Muzaffar Nagar

My Muzaffarnagar on the boilShare on twitter

Police personnel and para military jawans keep vigil during the curfew in the riot-hit Muzaffarnagar. Photo: PTI
Police personnel and para military jawans keep vigil during the curfew in the riot-hit Muzaffarnagar.
I wanted my small town to become well-known on the map. I had often dreamt of this and believed that someday, either I or someone else, would do something to make Muzaffarnagar famous. Instead, two weeks ago, it was politics that reared its ugly head to do so.
Once better known as the ‘sugar bowl of India’, farmers and small industrialists in Muzaffarnagar have been producing and supplying sugar for over six decades. On entering the vicinity of the town, sprawling fields of sugarcane can be seen everywhere. Perhaps, the only hindrance to this beautiful view would have been the sugar mills that use these canes to make the sugar that we use daily. The town can also boast about the largest jaggery market in Asia. This same sweetness also stirred in every resident of the town.
Over the years, I have been in the city on and off, and have several fond memories of the place from my childhood. The colony where we stayed was a mixed bag of people from different religions and backgrounds. There was a temple in the colony and a mosque nearby where prayers were held every morning. The beautiful part in this was that the temple bells and bhajans would begin only after the prayers in the mosque would get over. The same thing was followed during the evening prayers. I remember having to travel to school in a rickshaw with my friends. We were a group of naughty, shy children, and I don’t remember if we ever discussed what our religion was. We were just friends praying in different places. There was always a hurry to get back home from Eidgaah just to see my friends waiting for the ‘eidi’ and then run to a nearby local fair to enjoy the Eid mela.
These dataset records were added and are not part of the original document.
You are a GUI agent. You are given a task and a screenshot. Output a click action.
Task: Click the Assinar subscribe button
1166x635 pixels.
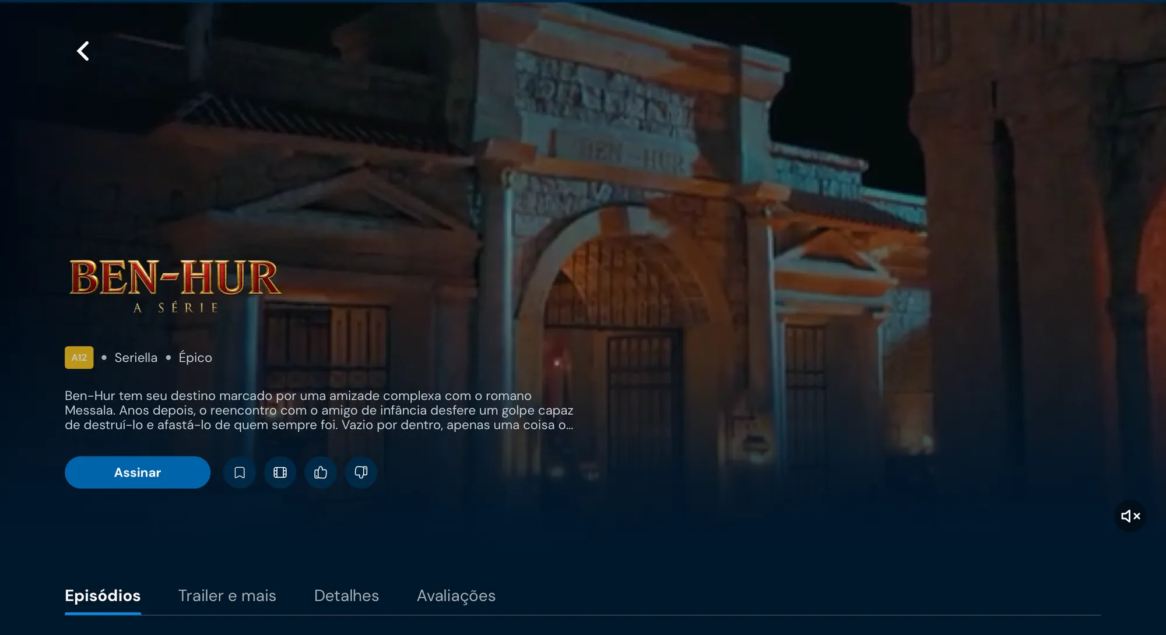click(x=138, y=472)
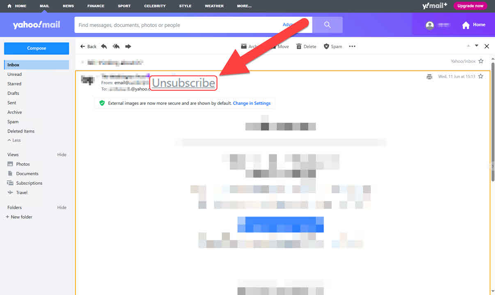The image size is (495, 295).
Task: Hide the Folders section
Action: coord(62,208)
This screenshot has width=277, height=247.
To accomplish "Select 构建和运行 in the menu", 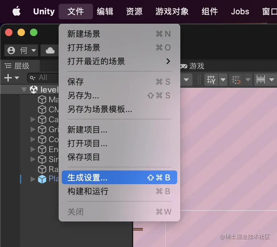I will (88, 192).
The jalebis from the shop just after the cricket match on a weekend were never high-calorie food and we fought over the last piece left in the plate.
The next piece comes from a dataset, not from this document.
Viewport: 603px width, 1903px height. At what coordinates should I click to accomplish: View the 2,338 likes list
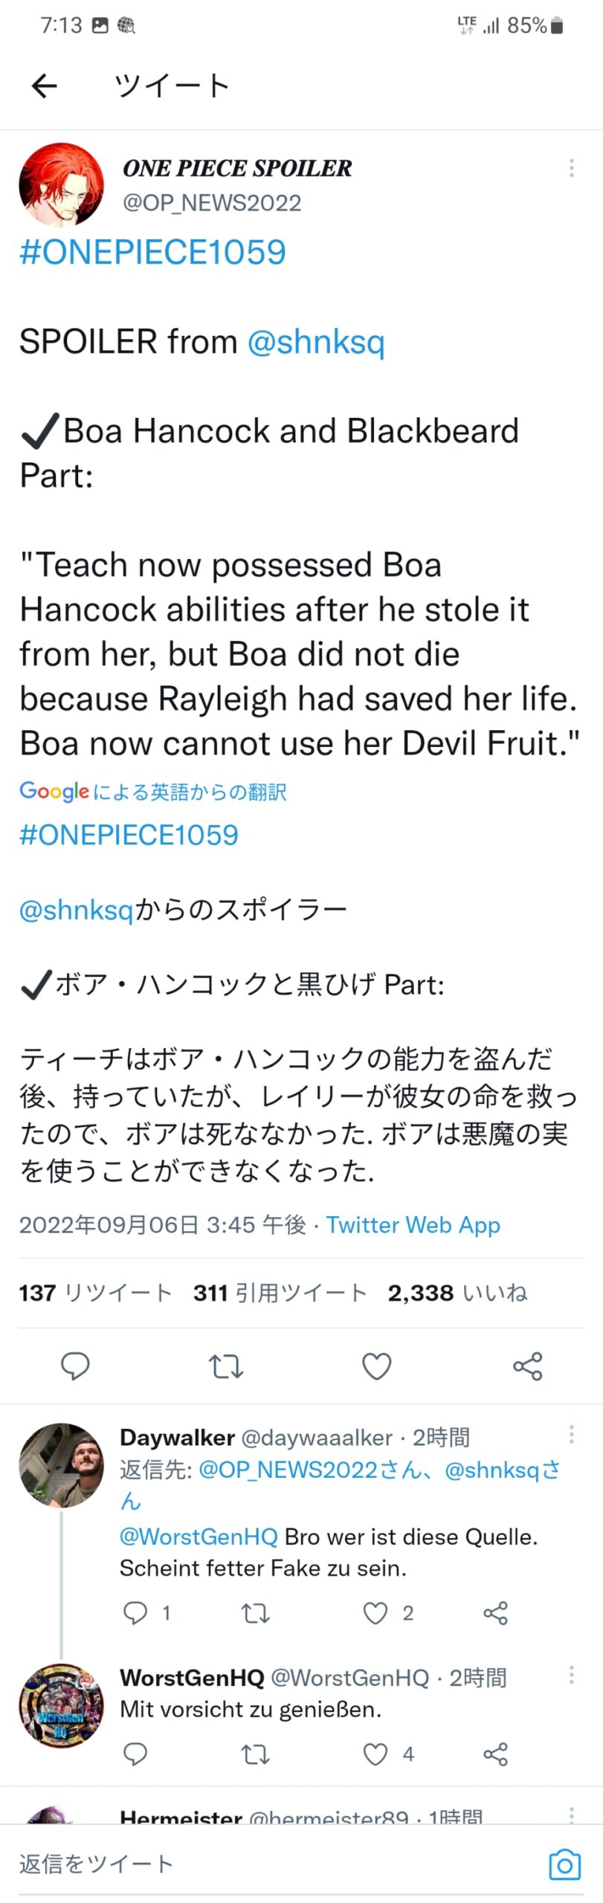[x=457, y=1293]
Today, the pictures that I see being shared online or on television are of those streets where we used to play, run and hide from Holi colors. The streets that were filled with burnt crackers post Diwali, are now filled with broken stones and bricks. So the question is, what happened in this town that it started burning all of a sudden? What fueled the violence that killed about 50 people? Was it a simple case of eve-teasing that was converted into communal violence? Apparently nobody can be held responsible for the same because ‘somebody’ gave a hate speech to incite the mob, ‘somebody’ posted fake videos on social media and ‘somebody’ fired the first bullet. Well, nobody has ever been able to track this ‘somebody’. Adding fuel to the anger, the so-called ‘responsible’ local media also took snapshots from the video and printed it on front pages. The conditions were allowed to become worse even after some small clashes had taken place, until the riots broke out in the whole region. I noticed with concern a statement from a close friend that stereotyped all Muslims, calling them ‘terrorists’ on social media. Have we allowed politics to affect our age-old relations as well?
Meanwhile, the chief minister of Uttar Pradesh promised to pay money to the kin of the dead and other political parties blamed each other while the people were stuck in the curfew with decreasing rations and medicines. We talk about world peace and here, we are unable to maintain it even within our own country. I can only hope that my small town of Muzaffarnagar finds its peace, that someday, people will become more sensitive towards these issues and try to make society a peaceful place to live in for generations to come.